Benard swung around to stare out at the garden. He could hide his face, but the muscles in his back were taut as ships' cables. She longed to put her arms around him. Why must the gods be so cruel to someone so gentle?
"Why?" he said hoarsely. "What harm had he done? What good did that do?"
"Just spite. You'll never understand how a Werist thinks, Benard, so don't try. Saltaja's worse. Horold was being as merciful as he dared. It's the truth." Horold was the best of the whole horrible Hrag brood.
Benard said, "He won't be merciful with me. If it happens, it happens. There's nothing I can do about it."
"I hear he's sending you to Whiterim quarry."
"Me and a Werist or two to make sure I don't run. Thanks for the news. I had better go now."
"There's more."
He glanced around, trying to look exasperated instead of showing whatever he was really feeling. Just old bitterness, probably. He never seemed to fear the future, but he detested any mention of his past. "More murdered hostages?"
"I think so, but I'm not sure. None in Kosord. No, I mean that I asked the couriers about Celebre. They said your father was in poor health."
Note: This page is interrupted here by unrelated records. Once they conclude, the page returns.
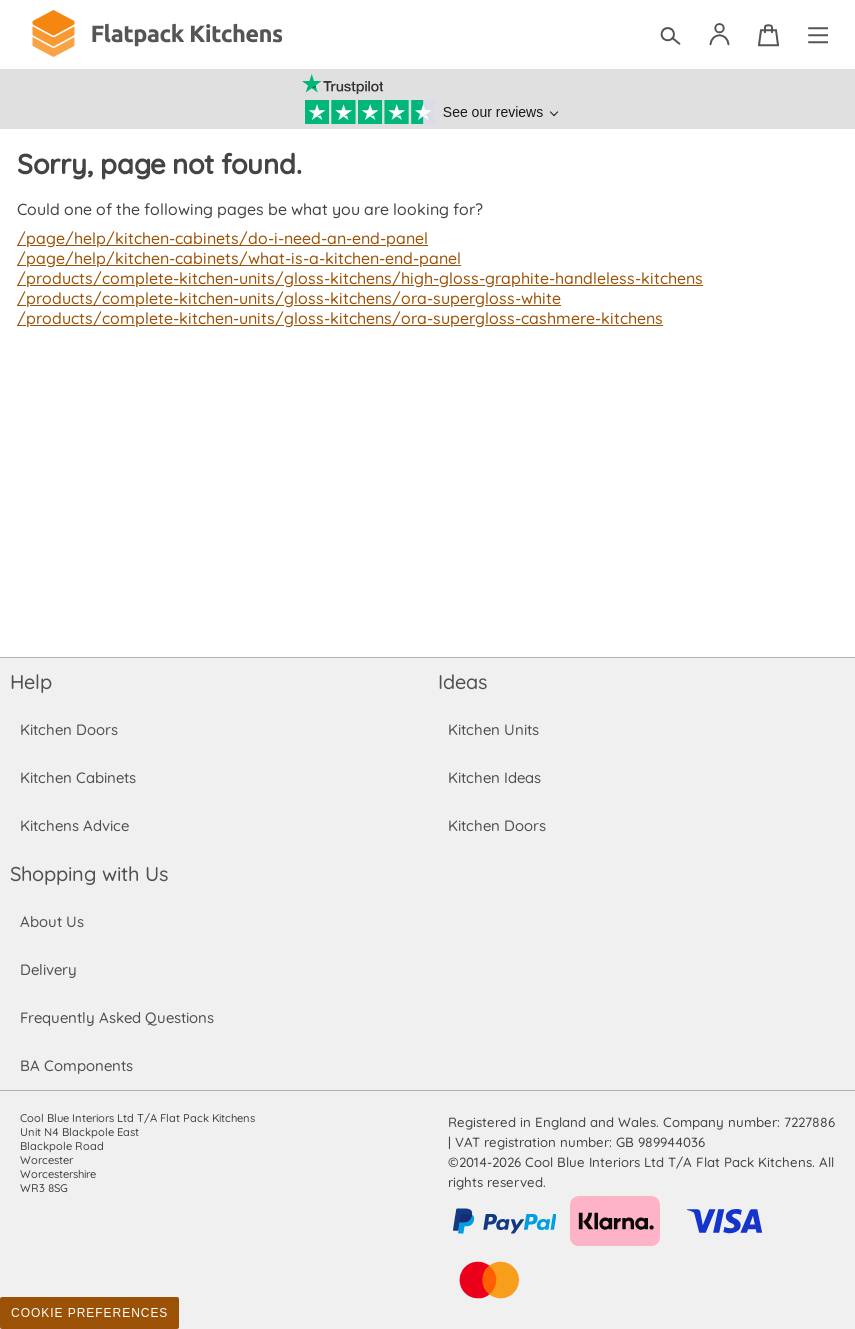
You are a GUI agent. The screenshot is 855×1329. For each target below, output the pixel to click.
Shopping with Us (89, 873)
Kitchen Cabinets (78, 777)
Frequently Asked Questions (116, 1017)
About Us (51, 921)
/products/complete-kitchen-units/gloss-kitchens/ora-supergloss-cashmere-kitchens (332, 318)
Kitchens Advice (74, 825)
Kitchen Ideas (494, 777)
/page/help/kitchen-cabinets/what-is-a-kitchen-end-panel (234, 258)
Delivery (48, 969)
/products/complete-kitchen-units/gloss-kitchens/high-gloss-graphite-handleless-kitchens (351, 278)
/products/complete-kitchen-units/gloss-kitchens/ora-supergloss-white (282, 298)
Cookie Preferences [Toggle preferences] (89, 1313)
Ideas (463, 681)
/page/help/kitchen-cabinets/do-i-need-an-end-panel (219, 238)
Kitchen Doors (69, 729)
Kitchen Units (493, 729)
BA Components (76, 1065)
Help (31, 681)
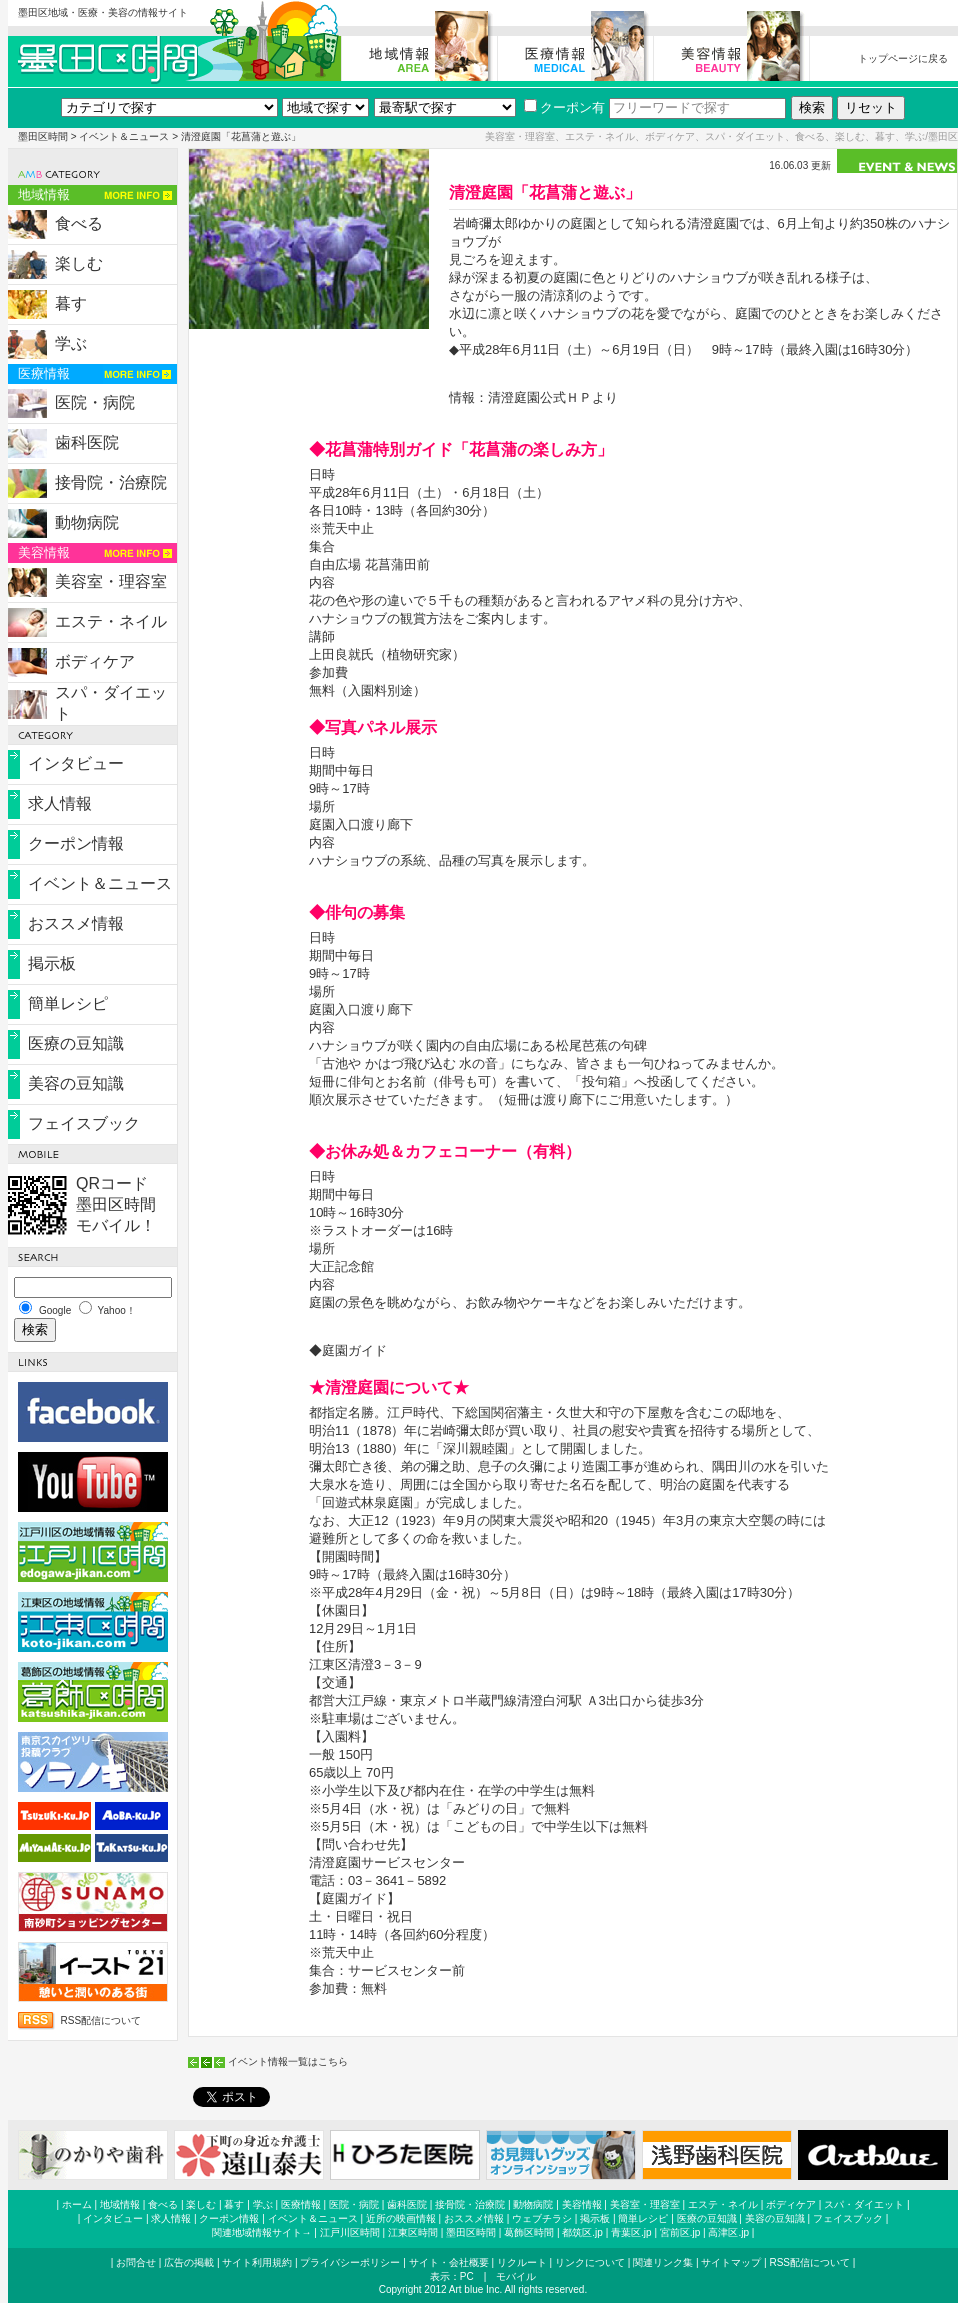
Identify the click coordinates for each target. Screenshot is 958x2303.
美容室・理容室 (111, 581)
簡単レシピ (68, 1003)
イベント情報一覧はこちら (288, 2061)
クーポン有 (564, 107)
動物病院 (87, 522)
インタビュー (76, 763)
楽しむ (79, 263)
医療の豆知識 (76, 1043)
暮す (71, 303)
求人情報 (60, 803)
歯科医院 (87, 442)
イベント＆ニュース (124, 136)
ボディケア (95, 661)
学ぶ (71, 343)
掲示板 (52, 963)
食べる (79, 223)
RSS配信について (101, 2020)
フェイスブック (84, 1123)
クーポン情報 (76, 843)
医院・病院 (95, 402)
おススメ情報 (76, 923)
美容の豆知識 (76, 1083)
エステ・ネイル (111, 621)
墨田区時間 (43, 136)
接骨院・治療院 (111, 482)
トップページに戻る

"Ingeld!" He sounded exasperated. "I care nothing for the war and less for my parents. They gave me away, remember? The only person I care about in all Dodec is you. You I love more than life
itself. You were a mother for me; mother and lover and the only woman I want, but I can't have you. I should go." He headed for the garden.
"The others?" she said.
He stopped in the arch, without turning, a dark shape against the light. "What about them?"
She could not recall him ever showing even this much interest before, so deep was his hurt. "I've heard nothing recently, I admit. The young one, who stayed in Tryfors with Therek?"
"Orlando."
"He was still alive a year or so ago, when Therek came by here. He said something like 'The duckling that follows the dog thinks it's a puppy.' "
"Doesn't sound promising. Dantio's dead?"
"So Saltaja told me. She wouldn't bother to lie. If she'd cut his throat herself, she'd admit it."
"And Fabia? She's a smelly little bundle that cries all the time."
"I expect she's past that by now. She went to Jat-Nogul, to Karvak. Saltaja told me that she disappeared in the sack, when the rebels killed Karvak. She was assumed to be dead. I think you're the last, Benard, you and possibly Orlando." She longed to hold him.
"I wouldn't know him if I saw him and I'm sure he's forgotten me." He began to move, paused. "My mother?"
"She is acting as regent for your father, they said. Oh, Benard, listen to me! They will send one of you back to succeed your father, and it looks like it must be you or Orlando. The moment Horold hears you aren't needed as a hostage anymore, you're dead. Somehow we must get you out of Kosord. I know it will be difficult—"
He swung around and came to her in two long steps. Black eyes blazed down at her with a fury she had never seen in them before. She cringed back, amazed to realize that even Benard might be dangerous.
"No it won't; it'll be impossible. Horold's warbeasts will run me down and kill me. But I'll risk it on one condition."
She shook her head: No!
"Yes!" he said. "You come with me. Just us two. You're married to nothing human, your son is grown up. We can slip away together. If I have to work as a peasant or chop wood all my days, I won't care."